= Reading passage =
┌──

Palliative care is provided to people with life limiting illness which cannot be cured, who need help improving and maintaining their quality of life. Palliative care includes physical, emotional, social and spiritual care needs and supports the person with life threatening illness, their family and carers.
The World Health Organization’s (WHO) definition of palliative care is used worldwide, including in Australia. WHO defines palliative care as ‘an approach that improves the quality of life of patients and their families facing the problem associated with life threatening illness, through the prevention and relief of suffering by means of early identification and impeccable assessment and treatment of pain and other problems, physical, psychosocial and spiritual.
Palliative care:
- Affirms life and regards dying as a normal process
- Enhances quality of life, and may also positively influence the course of illness
- Intends neither to hasten or postpone death
- Provides relief from pain and other distressing symptoms
- Integrates psychological and spiritual aspects of patient care
- Offers support to help patients live as actively as possible until death
- Offers support to help the family and carers cope during the patient’s illness and in their own bereavement
- Uses a team approach to address the needs of patients and their families, including bereavement counselling, if required
- Is applicable early in the course of illness, in conjunction with other therapies intended to prolong life, such as chemotherapy or radiation therapy, and includes investigations needed to better understand and manage distressing clinical complications.
Palliative care uses a wide range of terminology. Terminology varies according to where palliative care may be provided, the patient’s illness and how they are at a particular time and the role a palliative care service may have in the patient’s care. ‘Life threatening illness’, ‘people living with a terminal illness’ and ‘life-limiting illness’ can all be used in different places and times.
The term ‘life threatening illness’ is consistent with the World Health Organization definition of palliative care and is generally widely used.

└──

= Required action =
Return the passage of the palliative care text from "Palliative care is provided" to "family and carers.", word for word.

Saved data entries
┌──

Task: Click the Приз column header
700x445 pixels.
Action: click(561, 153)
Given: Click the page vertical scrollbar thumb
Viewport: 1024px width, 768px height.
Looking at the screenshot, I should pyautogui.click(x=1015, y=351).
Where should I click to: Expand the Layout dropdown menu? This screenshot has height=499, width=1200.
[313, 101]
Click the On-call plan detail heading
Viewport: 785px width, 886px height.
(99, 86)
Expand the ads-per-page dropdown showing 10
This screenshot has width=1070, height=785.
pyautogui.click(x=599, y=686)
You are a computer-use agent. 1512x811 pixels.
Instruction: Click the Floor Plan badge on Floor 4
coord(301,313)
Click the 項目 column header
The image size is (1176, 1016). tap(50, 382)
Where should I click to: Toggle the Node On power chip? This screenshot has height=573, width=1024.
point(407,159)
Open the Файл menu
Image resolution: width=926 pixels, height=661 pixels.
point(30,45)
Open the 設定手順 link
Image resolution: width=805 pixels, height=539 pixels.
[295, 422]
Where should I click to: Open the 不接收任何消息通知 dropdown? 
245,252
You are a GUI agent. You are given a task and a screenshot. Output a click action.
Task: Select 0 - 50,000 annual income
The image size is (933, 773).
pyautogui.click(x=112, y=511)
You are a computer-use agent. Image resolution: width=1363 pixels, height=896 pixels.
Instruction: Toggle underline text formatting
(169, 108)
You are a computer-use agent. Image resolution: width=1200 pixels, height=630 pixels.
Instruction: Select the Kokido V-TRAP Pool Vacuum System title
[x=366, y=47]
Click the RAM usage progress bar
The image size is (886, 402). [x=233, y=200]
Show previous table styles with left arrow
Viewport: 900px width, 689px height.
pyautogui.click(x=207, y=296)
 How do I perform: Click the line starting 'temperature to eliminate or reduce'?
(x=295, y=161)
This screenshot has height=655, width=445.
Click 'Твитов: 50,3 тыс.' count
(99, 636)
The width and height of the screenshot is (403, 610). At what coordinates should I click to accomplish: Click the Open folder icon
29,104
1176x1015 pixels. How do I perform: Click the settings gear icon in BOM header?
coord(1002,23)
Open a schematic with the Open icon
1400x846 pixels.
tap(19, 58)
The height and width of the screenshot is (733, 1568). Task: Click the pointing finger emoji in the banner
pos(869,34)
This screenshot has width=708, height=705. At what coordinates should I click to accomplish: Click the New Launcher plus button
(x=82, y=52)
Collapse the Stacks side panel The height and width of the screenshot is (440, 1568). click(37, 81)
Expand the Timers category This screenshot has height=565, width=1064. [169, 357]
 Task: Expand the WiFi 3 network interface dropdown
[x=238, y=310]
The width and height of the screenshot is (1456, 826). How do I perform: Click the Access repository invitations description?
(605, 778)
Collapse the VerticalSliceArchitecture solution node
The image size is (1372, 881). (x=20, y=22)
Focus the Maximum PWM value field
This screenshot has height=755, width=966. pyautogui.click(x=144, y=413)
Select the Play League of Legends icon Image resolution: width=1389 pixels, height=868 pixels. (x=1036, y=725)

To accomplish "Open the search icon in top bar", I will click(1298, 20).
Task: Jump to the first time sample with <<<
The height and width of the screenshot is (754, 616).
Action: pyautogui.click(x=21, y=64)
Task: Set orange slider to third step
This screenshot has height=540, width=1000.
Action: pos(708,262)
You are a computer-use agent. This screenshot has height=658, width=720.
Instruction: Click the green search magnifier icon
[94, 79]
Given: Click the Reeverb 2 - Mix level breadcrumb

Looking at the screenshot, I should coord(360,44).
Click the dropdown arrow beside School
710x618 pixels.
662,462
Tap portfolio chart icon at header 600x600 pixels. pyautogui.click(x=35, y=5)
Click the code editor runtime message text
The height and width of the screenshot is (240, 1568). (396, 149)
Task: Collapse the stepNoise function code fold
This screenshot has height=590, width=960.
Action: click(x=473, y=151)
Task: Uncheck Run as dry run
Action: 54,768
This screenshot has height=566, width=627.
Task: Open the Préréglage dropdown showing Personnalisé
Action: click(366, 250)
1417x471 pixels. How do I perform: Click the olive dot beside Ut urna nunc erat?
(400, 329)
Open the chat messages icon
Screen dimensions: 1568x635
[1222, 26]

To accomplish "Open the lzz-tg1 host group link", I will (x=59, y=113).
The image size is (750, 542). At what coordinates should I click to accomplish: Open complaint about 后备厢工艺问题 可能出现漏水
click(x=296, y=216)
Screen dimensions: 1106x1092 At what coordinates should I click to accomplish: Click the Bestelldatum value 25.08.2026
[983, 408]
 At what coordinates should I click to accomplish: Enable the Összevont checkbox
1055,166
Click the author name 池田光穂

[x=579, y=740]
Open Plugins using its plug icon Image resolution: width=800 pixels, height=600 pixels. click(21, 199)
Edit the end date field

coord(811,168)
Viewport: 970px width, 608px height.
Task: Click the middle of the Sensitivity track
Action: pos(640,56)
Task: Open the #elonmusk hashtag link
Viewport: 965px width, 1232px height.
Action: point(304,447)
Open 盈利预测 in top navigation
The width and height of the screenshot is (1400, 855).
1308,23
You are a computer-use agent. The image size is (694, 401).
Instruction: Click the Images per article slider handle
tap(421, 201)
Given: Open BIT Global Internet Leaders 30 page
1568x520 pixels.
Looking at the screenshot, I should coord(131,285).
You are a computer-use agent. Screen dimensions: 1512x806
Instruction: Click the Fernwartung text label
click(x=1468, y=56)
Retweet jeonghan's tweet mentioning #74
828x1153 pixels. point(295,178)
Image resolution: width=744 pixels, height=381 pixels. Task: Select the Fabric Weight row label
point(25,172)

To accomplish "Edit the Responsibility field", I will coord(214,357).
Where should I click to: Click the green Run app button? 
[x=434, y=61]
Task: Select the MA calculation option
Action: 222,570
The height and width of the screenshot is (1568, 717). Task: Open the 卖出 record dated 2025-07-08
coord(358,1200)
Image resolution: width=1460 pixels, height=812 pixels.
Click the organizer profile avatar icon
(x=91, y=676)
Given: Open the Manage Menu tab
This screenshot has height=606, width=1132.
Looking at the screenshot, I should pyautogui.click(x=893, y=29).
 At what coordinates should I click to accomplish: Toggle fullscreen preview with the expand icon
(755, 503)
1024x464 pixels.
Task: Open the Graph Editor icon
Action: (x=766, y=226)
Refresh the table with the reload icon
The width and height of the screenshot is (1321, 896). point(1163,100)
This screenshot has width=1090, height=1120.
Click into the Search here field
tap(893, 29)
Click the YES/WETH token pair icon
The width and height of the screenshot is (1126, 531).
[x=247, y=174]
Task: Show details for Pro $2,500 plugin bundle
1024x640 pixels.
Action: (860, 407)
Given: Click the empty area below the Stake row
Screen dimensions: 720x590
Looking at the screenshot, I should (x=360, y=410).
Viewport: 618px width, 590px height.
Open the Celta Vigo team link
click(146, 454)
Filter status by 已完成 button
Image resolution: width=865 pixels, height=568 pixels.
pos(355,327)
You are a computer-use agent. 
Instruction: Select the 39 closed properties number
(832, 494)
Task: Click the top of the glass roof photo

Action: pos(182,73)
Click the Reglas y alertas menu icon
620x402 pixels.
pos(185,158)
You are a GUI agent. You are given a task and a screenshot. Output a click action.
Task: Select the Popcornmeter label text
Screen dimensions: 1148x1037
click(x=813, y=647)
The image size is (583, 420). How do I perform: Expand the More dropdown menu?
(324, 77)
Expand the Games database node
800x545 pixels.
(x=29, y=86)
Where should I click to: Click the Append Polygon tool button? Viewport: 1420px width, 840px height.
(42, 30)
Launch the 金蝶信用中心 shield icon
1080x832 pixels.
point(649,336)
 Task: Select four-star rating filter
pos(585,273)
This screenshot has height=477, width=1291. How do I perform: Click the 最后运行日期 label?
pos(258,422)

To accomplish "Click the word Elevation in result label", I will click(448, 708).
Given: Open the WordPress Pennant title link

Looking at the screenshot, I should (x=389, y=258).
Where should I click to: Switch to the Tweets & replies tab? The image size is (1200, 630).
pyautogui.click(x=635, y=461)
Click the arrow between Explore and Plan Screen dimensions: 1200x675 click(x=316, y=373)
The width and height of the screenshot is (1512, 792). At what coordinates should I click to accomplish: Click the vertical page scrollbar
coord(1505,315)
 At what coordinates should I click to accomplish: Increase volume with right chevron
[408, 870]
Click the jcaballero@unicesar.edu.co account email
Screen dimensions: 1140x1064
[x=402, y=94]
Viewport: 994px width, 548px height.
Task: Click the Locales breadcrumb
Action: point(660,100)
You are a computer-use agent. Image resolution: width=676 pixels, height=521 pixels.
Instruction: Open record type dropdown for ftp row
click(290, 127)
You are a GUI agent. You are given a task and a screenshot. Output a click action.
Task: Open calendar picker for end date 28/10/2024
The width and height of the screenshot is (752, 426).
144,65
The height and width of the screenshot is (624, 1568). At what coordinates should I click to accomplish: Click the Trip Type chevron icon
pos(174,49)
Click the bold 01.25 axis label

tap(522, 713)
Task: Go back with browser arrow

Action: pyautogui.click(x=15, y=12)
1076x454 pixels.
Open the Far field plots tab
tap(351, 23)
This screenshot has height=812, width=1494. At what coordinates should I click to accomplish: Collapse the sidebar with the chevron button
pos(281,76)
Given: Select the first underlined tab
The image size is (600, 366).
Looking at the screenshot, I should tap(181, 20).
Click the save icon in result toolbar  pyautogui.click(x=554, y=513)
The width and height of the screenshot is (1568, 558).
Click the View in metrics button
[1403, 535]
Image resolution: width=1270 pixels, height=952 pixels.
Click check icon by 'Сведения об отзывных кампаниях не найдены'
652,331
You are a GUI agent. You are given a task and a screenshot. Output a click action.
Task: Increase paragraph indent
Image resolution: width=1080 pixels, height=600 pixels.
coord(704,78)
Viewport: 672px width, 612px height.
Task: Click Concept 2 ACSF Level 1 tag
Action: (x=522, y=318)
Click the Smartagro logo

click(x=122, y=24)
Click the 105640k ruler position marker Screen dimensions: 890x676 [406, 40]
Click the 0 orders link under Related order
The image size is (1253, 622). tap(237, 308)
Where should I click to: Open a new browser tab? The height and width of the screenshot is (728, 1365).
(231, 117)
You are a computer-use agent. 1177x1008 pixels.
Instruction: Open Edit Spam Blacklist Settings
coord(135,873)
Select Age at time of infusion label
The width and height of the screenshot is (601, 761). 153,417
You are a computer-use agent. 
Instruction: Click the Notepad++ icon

└──

= Task answer =
Palliative care is provided to people with life limiting illness which cannot be cured, who need help improving and maintaining their quality of life. Palliative care includes physical, emotional, social and spiritual care needs and supports the person with life threatening illness, their family and carers.